▸ **BRIEF**
Word for word, return the lines below from the first through the line that has "Trang chủ (73, 67)", dropping the pictures.

************

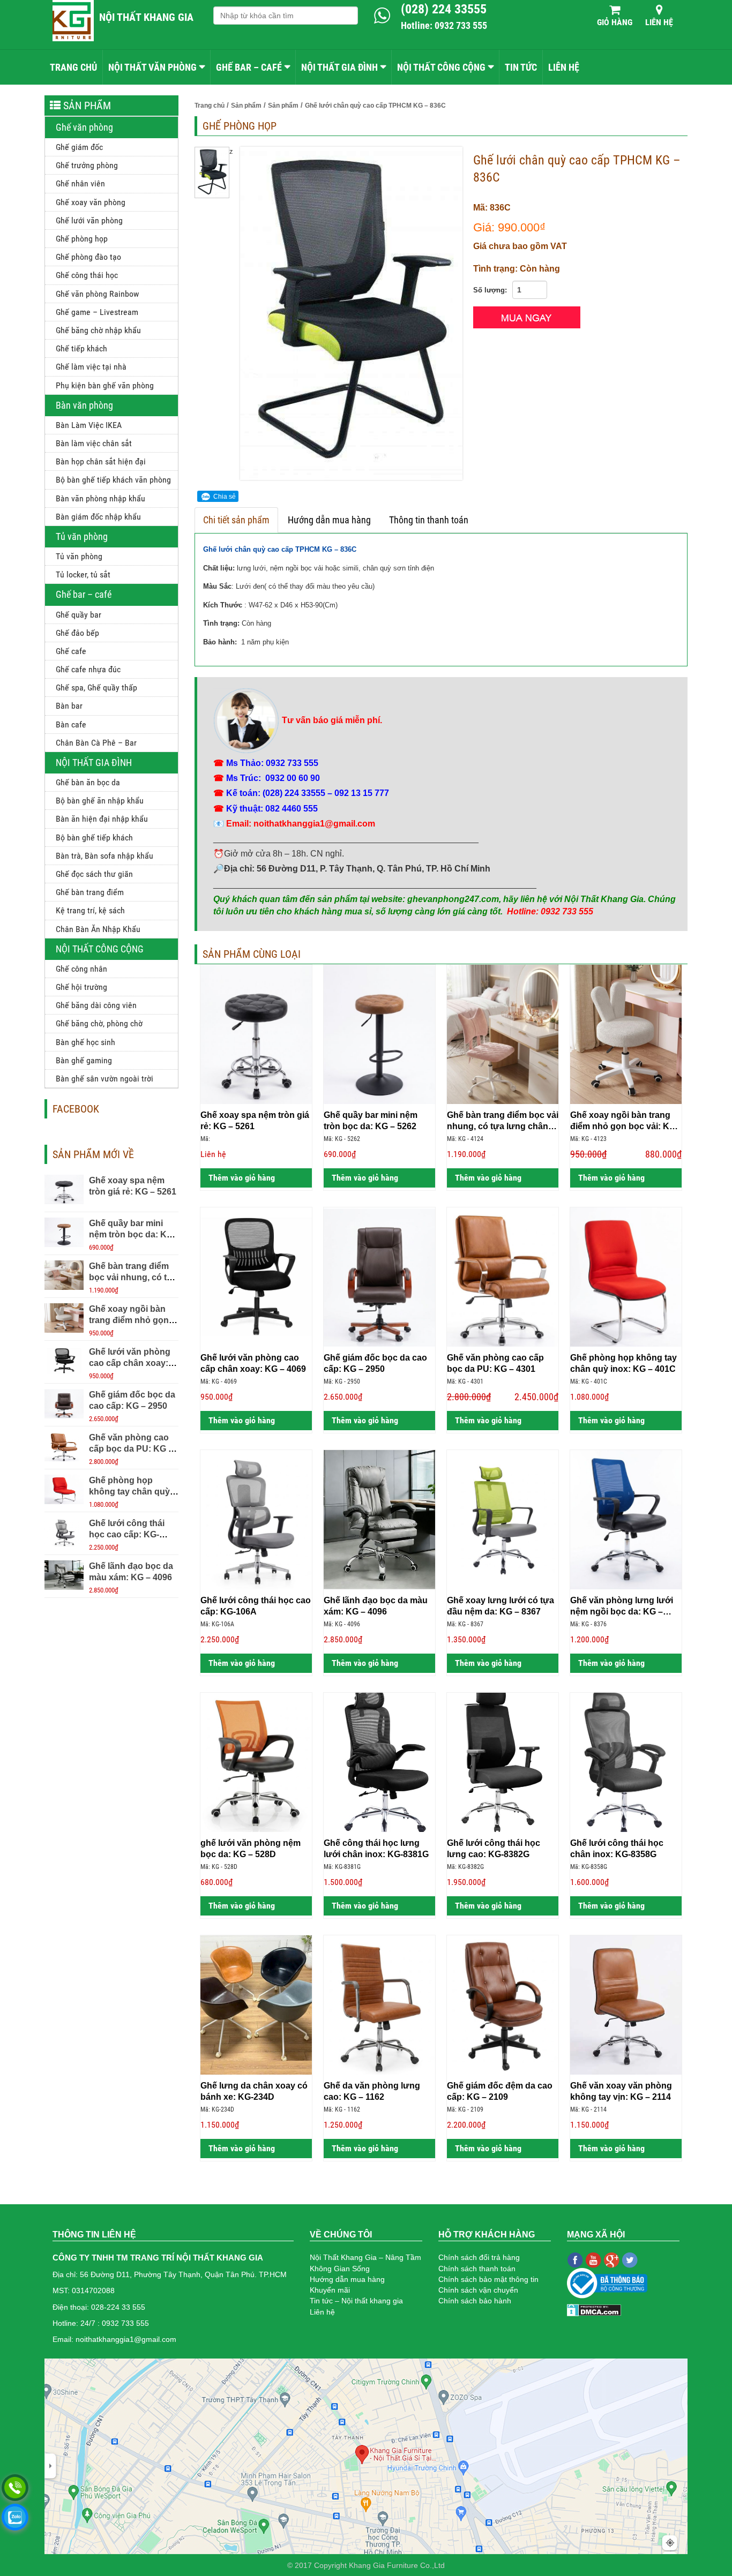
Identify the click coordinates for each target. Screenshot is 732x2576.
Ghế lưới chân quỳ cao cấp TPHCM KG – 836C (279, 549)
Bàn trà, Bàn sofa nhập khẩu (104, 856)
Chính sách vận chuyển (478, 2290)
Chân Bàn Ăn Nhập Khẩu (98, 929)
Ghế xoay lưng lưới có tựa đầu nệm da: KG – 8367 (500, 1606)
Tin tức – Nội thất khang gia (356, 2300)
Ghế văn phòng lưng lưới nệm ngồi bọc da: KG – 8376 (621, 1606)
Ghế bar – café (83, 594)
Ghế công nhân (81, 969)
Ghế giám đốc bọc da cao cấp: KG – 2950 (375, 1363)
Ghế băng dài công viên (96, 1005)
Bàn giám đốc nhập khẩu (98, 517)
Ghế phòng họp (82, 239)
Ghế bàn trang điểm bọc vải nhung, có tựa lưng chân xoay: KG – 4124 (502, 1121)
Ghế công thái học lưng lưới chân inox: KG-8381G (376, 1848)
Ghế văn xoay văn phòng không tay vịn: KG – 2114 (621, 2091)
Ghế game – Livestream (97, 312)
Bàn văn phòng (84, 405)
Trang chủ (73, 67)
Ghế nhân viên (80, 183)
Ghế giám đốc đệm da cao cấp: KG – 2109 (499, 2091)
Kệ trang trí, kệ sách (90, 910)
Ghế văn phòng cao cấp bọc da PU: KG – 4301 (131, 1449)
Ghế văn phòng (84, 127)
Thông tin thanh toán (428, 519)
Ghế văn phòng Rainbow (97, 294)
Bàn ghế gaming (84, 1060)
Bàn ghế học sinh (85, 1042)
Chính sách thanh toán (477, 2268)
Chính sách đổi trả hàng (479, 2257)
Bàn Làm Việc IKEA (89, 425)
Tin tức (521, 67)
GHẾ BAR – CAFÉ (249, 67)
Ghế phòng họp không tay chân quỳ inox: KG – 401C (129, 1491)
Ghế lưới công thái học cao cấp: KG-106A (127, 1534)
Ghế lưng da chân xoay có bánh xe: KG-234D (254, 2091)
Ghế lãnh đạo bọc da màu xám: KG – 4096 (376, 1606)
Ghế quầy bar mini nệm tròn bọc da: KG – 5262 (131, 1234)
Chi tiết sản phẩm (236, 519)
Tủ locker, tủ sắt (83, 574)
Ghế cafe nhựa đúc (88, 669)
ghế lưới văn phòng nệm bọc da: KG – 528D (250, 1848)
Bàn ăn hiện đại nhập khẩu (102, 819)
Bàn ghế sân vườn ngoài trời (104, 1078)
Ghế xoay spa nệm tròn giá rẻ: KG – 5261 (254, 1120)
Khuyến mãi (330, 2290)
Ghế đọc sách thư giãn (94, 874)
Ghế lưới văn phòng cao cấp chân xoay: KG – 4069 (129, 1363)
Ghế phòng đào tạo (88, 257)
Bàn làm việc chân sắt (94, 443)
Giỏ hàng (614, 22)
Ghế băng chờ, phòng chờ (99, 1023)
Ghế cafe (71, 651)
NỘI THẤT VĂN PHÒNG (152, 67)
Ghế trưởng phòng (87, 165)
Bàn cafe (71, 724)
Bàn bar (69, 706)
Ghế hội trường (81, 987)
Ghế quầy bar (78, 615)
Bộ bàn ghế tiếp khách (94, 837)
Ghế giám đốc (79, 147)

************

▸ **REPLY**
Identify the click coordinates for each target. Screenshot is 732x2576.
Ghế lưới chân quỳ cao cấp TPHCM KG – 836C (279, 549)
Bàn trà, Bàn sofa nhập khẩu (104, 856)
Chính sách vận chuyển (478, 2290)
Chân Bàn Ăn Nhập Khẩu (98, 929)
Ghế xoay lưng lưới có tựa đầu nệm da: KG – 8367 (500, 1606)
Tin tức – Nội thất khang gia (356, 2300)
Ghế văn phòng lưng lưới nệm ngồi bọc da: KG – 8376 (621, 1606)
Ghế bar – café (83, 594)
Ghế công nhân (81, 969)
Ghế giám đốc bọc da cao cấp: KG – 2950 (375, 1363)
Ghế băng dài công viên (96, 1005)
Bàn giám đốc nhập khẩu (98, 517)
Ghế phòng họp (82, 239)
Ghế bàn trang điểm bọc vải nhung, có tựa lưng chân xoay: KG – 4124 (502, 1121)
Ghế công thái học lưng lưới chân inox: KG-8381G (376, 1848)
Ghế văn xoay văn phòng không tay vịn: KG – 2114 (621, 2091)
Ghế game – Livestream (97, 312)
Bàn văn phòng (84, 405)
Trang chủ (73, 67)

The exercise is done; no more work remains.